Performer Lisa Suarez builds a career on bilingual theater and community stories

From stilt-walking performances to stage roles and a semi-autobiographical play about caregiving, Suarez says her work centers “her-stories” and culture.

San Antonio performer and multidisciplinary artist Lisa Suarez works across theater, music, dance, visual art, and physical performance, often blending English and Spanish. She traces her love of bilingual theater to a high school Spanish Club poetry contest in McAllen, where she took second place with a telenovela-inspired dramatic reading.

Her Spanish teacher offered a deal: enter the Spanish Club’s poetry declamation contest and skip final exams. Suarez participated in the statewide competition and placed second, performing a poem about a soldier who dies at war, singing part of “Soldado Razo,” and leaning into telenovela-style drama. Suarez credits that moment with cementing her devotion to teatro bilingüe.

She calls herself a performing artist: she plays guitar, sings, writes, crafts, and has performed stilt-walking and fire-eating. “I used to say I just dabble,” she said, “but there’s some method to my madness.”

Suarez said her biggest hurdles have been internal, “insecurities, laziness, or procrastination”, though she’s also seen how uneven systems can be, especially for women and marginalized communities.

She credits her mother for shaping her confidence and sense of fairness, urging her to learn the rules before trying to change them. Suarez said she’s found spaces where her identity is celebrated, and that speaking Spanish fluently has opened doors.

Lisa’s body of work is a tapestry. Her stage credits span San Antonio and beyond, including playing adult Lydia Mendoza in the Guadalupe Theater’s Lydia Mendoza: La Gloria de Tejas by Anthony J. Garcia, a role that had her learn basic guitar chords.

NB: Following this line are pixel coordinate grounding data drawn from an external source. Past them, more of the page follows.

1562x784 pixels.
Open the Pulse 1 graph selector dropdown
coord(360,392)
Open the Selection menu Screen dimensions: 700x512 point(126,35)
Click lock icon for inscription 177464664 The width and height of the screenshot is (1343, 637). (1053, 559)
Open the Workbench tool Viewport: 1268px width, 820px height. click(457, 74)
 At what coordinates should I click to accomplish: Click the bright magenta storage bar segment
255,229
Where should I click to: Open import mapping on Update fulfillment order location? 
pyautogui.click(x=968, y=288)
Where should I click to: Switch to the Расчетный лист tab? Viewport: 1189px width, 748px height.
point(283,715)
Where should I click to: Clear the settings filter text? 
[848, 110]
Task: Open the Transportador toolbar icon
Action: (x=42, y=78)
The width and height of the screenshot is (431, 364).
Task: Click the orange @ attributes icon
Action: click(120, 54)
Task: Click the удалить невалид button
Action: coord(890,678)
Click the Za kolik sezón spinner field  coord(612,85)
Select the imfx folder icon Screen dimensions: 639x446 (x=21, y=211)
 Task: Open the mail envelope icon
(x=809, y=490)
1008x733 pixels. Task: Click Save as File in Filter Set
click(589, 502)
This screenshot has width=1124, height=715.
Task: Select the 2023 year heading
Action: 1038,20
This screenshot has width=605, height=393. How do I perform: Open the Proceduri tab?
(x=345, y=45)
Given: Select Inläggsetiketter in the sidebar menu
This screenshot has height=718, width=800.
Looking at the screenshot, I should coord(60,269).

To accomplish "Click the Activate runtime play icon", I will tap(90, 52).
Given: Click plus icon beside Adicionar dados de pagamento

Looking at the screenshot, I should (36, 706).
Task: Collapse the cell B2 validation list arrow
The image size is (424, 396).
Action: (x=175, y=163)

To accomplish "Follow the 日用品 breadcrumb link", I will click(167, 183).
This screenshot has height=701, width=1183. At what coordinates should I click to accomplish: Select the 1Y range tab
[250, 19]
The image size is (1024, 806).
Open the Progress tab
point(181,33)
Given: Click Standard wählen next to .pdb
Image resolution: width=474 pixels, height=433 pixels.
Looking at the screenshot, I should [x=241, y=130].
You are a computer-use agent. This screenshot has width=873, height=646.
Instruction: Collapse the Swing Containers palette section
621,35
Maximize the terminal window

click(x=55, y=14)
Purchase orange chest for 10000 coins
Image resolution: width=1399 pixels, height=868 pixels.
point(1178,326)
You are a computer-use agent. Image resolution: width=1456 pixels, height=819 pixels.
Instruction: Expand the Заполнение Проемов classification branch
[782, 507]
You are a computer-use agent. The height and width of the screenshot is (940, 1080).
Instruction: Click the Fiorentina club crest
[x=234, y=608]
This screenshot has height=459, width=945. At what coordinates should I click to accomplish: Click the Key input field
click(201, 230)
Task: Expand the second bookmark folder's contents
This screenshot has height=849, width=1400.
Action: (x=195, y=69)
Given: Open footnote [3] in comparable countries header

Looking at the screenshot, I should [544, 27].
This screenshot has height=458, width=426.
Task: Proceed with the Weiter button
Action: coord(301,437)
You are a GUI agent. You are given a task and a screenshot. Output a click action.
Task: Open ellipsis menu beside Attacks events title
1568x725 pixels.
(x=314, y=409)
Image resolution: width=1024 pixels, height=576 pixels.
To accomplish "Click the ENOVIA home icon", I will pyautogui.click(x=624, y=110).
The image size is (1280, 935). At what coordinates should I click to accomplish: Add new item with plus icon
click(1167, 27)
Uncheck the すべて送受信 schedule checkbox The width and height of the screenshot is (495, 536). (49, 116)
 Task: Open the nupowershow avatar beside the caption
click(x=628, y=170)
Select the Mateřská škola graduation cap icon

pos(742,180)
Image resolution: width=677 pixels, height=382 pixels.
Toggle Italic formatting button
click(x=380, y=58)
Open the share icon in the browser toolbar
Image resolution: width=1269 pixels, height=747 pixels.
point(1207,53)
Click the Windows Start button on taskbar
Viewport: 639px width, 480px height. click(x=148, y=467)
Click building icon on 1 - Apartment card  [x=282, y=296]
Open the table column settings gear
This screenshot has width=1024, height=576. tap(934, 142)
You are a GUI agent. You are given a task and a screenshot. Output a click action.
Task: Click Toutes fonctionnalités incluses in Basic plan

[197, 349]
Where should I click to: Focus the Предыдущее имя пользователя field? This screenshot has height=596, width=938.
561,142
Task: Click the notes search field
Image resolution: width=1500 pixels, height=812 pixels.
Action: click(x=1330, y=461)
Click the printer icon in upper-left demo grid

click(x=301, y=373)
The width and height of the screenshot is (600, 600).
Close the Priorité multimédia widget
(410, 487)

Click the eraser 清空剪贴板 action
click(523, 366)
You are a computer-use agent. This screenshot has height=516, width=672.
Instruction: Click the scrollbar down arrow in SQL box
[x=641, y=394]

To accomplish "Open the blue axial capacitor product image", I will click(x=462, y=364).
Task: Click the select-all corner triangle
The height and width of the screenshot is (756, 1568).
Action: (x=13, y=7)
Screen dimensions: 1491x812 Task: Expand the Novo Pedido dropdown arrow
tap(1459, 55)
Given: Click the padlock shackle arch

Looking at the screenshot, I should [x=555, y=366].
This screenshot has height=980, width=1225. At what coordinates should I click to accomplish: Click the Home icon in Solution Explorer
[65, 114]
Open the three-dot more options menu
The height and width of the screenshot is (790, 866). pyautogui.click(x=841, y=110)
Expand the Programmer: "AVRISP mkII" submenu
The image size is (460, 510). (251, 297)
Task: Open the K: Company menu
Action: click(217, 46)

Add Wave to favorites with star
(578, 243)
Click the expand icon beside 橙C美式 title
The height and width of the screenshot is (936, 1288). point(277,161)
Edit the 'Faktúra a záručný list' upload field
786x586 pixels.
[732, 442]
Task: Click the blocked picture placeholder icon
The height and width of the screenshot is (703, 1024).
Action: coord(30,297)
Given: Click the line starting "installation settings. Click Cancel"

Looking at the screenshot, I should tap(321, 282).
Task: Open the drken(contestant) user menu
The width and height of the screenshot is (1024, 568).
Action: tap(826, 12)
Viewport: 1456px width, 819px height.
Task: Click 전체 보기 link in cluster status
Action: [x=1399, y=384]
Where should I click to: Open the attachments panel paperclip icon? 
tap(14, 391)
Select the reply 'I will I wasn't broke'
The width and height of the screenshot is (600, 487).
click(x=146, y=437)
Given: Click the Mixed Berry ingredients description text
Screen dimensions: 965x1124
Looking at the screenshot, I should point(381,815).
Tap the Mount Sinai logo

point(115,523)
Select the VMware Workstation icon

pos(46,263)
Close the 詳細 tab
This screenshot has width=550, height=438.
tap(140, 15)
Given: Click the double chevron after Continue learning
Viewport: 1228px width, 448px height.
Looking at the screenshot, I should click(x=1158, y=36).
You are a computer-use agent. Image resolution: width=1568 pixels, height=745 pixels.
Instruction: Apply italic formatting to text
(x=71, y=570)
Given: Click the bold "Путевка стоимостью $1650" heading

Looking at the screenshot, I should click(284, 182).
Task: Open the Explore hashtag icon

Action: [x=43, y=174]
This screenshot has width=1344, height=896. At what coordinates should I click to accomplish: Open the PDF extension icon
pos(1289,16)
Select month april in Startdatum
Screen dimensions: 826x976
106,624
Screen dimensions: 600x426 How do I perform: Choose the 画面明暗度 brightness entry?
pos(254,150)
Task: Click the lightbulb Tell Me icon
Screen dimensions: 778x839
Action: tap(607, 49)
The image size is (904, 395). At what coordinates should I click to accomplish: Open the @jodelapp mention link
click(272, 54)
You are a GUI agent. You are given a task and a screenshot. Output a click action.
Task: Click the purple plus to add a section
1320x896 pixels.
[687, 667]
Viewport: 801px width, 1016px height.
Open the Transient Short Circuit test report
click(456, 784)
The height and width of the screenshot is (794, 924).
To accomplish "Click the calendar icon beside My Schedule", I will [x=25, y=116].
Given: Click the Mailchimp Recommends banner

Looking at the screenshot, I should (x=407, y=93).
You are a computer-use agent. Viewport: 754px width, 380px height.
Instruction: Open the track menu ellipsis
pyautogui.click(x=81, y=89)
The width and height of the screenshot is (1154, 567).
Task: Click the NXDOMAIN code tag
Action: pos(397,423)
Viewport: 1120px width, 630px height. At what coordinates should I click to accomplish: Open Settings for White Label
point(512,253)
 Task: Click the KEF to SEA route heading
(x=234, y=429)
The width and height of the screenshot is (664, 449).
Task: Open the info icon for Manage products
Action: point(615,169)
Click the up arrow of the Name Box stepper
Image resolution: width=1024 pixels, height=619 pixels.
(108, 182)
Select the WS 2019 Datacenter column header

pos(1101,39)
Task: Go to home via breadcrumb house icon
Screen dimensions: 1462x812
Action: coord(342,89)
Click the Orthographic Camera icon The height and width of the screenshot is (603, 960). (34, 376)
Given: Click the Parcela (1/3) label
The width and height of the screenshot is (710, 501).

In the late 1990s, she also appeared at the Guadalupe Theater in two short plays staged the same night: Las Nuevas Tamaleras by Alicia Mena and Frontera by Sterling Houston. “I don’t think I slept much back then,” she said. Last year, she performed as Juana in Las Comadres de Morales Street to rave reviews.

Additional credits include Joe Minjares’ touring play Minnecanos (Mixed Blood Theater Company, Minneapolis); La Carpa Aztlan’s I Don’t Speak English Only by Anthony J. Garcia (El Centro Su Teatro, Denver); and Lisa Loomer’s ROE, about the origins of Roe v. Wade. On screen, she has appeared in Lone Star, From Mexico With Love, HBO’s The Leftovers, and Robert Rodriguez’s From Dusk Till Dawn: The Series.

Yet, amongst all of the work, she’s most proud of her own semi-autobiographical play, I’ll Remember For You (Yo Me ‘Acuerdo Por Ti), about caring for her mother through Alzheimer’s and dementia. The script drew local attention, including a review by Deborah Martin, and was named to the San Antonio Express-News “Best of 2010” stage list.

Suarez gravitates toward work about domestic relationships and “her-stories” with an emphasis on loss, resilience, and healing. “These roles are often missing from mainstream culture,” said Suarez.

Offstage, she’s motivated by a desire to learn and to be useful and compassionate in the projects she joins. Sometimes the goal, she said, is simply to try something fully and see how it connects. She recently joined Seniors in Play as a teacher to do just that.

For now, Suarez said Facebook is the best place to follow upcoming work. “I’ve never been great at promoting my work,” she said, crediting theaters and collaborators with helping amplify projects. For women pursuing arts careers, she emphasized persistence: “Hay que echarle un chingo de ganas!”